Back in the sanctuary, the clumsy delinquent was scrubbing dust and incense from the burn holes in the carpet. To get his attention, I whispered a password that would unlock countless secrets from tight-lipped boys: Mara.
“I shouldn’t be telling you this stuff.” Dom continued while glancing nervously around the empty cry room. “None of the other boys like this job, but I d
o. And if I get busted twice in one Sunday, I’m gone.”
“There’s nobody here. And I won’t tell a soul.”
“Cross your heart?”
“And hope to die, stick a needle in my–”
“I trust you.” He lowered his voice. “So I’m sitting on the pot listening to Mara and Father Stevenson.” He crossed himself again. “She tells him that she has bad thoughts about her aunt, but that she prays for her every night.”
“Ms. Grisham...”
“Yeah. I have bad thoughts about her too. She’s always got Mara–” (another cross) “–under her ugly arm, and whenever Mara–” (another cross) “–talks to a priest, that geezery old lady paces back and forth outside the confessional.”
“Then what happened?”
“So Father Stevenson tells Mara–” (another cross) “–that her aunt means well, but that the old bat isn’t worthy of raising such a special Little Madonna.”
“Madonna?” I asked and imagined Mara sticking pointy birthday hats under her shirt.
“Our Holy Mother.”
“Oh.”
“Then he tells her that Mary was only a few years older when she gave birth to Christ.”
“What a weirdo.”
“Mara–” (another cross) “–says she’s been having bad thoughts about boys too. Father Stevenson asks if they’re wrathful thoughts, or a different kind of bad. She says she doesn’t know... they’re just bad.

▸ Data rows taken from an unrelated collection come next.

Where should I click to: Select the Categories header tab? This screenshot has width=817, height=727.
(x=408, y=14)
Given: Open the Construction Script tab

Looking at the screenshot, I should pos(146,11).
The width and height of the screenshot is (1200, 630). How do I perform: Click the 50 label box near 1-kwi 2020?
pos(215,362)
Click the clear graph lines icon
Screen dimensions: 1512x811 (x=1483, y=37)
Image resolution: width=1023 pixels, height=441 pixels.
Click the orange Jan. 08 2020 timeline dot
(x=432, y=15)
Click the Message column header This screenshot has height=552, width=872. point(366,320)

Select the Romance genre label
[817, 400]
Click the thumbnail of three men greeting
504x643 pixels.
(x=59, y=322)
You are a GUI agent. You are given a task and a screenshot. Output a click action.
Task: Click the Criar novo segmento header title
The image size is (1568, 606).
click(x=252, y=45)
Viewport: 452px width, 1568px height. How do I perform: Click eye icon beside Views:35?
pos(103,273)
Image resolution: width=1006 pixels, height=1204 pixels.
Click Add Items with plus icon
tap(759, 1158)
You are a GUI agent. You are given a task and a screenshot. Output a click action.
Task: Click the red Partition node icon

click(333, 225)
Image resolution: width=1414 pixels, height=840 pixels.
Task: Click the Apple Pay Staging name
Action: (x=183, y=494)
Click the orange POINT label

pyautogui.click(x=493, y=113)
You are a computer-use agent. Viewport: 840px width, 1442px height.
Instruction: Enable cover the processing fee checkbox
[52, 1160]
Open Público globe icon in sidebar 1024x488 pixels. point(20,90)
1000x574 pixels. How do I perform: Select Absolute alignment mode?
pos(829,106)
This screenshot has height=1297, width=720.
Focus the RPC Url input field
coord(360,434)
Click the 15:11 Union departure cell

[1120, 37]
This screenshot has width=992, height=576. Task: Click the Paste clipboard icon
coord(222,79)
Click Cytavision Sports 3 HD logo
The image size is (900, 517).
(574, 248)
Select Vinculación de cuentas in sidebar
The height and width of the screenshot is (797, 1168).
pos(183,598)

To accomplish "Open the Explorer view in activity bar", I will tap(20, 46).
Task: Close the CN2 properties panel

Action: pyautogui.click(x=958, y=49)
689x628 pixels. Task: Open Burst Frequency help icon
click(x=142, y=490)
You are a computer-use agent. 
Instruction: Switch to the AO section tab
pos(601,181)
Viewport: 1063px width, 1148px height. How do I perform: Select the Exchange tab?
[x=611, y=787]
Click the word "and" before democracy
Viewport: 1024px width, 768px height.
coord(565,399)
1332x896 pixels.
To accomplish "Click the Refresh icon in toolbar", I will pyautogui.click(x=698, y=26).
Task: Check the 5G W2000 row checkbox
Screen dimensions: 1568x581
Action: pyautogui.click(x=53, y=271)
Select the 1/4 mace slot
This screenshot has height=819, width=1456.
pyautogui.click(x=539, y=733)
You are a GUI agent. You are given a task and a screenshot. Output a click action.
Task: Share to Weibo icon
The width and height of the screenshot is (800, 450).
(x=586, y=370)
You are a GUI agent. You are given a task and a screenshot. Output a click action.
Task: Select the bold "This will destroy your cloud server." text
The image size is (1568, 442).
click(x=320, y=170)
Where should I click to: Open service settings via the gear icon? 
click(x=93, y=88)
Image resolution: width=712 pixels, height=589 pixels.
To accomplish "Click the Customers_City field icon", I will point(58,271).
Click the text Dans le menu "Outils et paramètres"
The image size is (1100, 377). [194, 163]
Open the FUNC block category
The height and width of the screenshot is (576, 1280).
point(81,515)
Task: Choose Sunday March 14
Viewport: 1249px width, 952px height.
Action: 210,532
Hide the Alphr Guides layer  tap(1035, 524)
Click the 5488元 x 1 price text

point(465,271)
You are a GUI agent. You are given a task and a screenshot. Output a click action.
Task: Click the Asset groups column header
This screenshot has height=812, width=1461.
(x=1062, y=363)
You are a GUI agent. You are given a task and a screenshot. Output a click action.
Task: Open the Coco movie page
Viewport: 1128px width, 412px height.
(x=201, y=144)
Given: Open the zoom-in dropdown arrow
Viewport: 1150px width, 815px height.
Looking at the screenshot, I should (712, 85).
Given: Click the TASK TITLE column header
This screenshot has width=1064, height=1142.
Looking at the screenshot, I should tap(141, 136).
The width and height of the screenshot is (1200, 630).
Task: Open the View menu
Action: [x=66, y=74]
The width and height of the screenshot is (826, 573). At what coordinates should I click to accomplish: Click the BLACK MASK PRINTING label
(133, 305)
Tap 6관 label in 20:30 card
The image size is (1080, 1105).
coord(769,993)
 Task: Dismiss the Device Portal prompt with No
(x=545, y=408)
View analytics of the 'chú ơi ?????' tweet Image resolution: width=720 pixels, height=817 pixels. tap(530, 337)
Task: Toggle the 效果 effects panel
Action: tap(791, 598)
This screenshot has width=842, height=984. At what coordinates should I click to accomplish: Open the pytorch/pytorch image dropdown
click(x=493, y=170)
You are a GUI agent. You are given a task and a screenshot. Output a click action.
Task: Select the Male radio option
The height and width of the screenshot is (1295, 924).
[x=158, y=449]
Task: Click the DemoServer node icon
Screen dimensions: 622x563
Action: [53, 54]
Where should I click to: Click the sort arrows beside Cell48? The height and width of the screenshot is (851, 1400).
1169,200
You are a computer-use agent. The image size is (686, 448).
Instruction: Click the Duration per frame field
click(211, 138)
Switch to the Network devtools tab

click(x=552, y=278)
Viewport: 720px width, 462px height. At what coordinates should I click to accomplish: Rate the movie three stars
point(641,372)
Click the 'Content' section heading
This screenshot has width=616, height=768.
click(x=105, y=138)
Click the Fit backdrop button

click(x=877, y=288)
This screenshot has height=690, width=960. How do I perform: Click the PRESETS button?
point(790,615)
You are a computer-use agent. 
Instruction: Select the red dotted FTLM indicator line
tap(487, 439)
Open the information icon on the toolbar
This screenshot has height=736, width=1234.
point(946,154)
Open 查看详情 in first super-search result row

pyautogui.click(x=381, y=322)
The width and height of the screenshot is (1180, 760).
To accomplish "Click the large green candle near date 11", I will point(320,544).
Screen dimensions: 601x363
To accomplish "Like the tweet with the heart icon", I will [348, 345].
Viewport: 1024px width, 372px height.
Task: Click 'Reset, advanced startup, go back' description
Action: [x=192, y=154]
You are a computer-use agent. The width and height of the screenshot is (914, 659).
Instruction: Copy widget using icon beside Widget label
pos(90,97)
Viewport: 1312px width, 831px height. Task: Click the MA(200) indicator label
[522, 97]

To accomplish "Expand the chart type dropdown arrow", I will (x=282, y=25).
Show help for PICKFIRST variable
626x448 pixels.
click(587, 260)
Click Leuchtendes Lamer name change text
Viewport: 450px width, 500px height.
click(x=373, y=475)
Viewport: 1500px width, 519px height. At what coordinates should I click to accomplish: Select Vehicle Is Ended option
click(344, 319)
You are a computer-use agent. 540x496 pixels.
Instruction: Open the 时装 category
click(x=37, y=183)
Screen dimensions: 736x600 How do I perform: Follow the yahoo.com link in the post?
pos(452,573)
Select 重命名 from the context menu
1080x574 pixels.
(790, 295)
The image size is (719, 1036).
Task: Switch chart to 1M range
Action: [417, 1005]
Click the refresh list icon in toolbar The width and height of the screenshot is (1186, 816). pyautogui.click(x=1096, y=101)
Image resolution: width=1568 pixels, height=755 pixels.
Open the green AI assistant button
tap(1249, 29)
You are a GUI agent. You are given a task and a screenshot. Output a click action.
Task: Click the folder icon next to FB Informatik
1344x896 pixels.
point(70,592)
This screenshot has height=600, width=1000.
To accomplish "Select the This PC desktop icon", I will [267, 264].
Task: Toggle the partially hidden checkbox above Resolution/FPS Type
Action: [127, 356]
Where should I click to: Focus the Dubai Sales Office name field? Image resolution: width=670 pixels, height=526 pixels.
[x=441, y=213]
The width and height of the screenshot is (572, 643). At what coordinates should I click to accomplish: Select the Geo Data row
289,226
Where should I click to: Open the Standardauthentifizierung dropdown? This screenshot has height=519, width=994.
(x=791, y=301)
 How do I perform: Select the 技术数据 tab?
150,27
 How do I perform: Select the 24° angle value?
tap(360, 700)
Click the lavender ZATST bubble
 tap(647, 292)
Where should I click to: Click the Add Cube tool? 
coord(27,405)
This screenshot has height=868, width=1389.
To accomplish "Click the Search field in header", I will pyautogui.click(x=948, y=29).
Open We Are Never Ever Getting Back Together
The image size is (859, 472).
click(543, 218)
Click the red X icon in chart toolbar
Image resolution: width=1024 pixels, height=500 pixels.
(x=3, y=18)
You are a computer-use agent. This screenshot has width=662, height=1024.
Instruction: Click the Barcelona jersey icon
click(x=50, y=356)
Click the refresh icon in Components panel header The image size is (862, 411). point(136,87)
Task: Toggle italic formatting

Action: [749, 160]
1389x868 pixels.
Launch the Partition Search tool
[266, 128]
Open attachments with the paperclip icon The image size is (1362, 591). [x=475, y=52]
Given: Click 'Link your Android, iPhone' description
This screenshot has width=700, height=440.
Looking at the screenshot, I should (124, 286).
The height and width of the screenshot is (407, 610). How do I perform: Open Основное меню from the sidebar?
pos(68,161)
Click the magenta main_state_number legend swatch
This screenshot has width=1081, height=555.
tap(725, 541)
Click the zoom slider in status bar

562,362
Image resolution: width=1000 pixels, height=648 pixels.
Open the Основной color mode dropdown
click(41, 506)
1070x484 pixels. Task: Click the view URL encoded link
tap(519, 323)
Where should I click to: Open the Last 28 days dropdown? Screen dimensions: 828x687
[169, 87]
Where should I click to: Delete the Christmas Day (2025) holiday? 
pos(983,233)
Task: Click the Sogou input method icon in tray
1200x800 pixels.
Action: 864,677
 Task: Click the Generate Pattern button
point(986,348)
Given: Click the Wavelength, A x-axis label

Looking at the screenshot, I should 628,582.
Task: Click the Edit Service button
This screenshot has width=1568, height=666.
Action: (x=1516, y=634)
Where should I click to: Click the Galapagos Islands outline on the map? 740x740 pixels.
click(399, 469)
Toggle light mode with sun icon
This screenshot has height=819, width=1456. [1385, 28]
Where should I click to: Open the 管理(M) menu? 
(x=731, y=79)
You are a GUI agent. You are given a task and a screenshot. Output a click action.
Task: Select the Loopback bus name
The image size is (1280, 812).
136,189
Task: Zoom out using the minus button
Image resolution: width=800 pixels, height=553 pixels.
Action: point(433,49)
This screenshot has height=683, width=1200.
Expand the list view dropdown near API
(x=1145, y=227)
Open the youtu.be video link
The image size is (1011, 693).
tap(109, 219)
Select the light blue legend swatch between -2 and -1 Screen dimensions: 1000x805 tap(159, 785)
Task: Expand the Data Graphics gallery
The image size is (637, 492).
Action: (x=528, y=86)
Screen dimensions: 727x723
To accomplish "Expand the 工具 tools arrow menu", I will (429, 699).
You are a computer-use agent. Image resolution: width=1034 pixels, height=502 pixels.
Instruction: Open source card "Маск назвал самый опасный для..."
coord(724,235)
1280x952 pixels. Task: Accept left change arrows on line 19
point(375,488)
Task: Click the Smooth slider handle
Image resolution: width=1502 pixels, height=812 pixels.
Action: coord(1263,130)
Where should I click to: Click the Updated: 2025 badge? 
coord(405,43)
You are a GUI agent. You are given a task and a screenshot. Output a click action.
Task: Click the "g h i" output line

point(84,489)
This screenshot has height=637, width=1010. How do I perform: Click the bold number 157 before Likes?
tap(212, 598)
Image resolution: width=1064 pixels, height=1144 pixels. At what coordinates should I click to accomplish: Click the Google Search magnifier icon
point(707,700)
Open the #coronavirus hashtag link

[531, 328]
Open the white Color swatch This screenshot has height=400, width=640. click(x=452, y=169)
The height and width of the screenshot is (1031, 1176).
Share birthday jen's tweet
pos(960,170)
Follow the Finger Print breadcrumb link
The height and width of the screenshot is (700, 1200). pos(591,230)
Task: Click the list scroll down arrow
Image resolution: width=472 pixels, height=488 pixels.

So then he asks, ‘Is it the same as the last time you had these thoughts? With Trevor?’ and she says, ‘No Father, I don’t think so.’ Then he tells her that her aunt is as crazy as a naked blue jay and that she’s a perfect child who doesn’t need absolution.”
“So what?”
“So that never happens! I’m in catechism so I know a thing or two about the Good Book. It teaches that everybody does bad things once in a while. Heck, Mrs. Crenshaw got twenty Hail Mary’s for gettin’ bit by that snake.”
“Geez.”
“Don’t blaspheme.”
“Huh?”
“So when Mara’s finally done–” (another cross) “–Ms. Grisham steps in–”
“Oh boy!”
“–and she totally skips the whole ‘Bless-me-Father-for-I-have sinned’ part and flat-out calls Mara a demon!” (another cross).
“A demon? Why?”
Dom inched closer. “There’s somethin’ else strange goin’ on.”
“What?” I whispered.
“Ms. Grisham had that pretty little girl baptized three times.”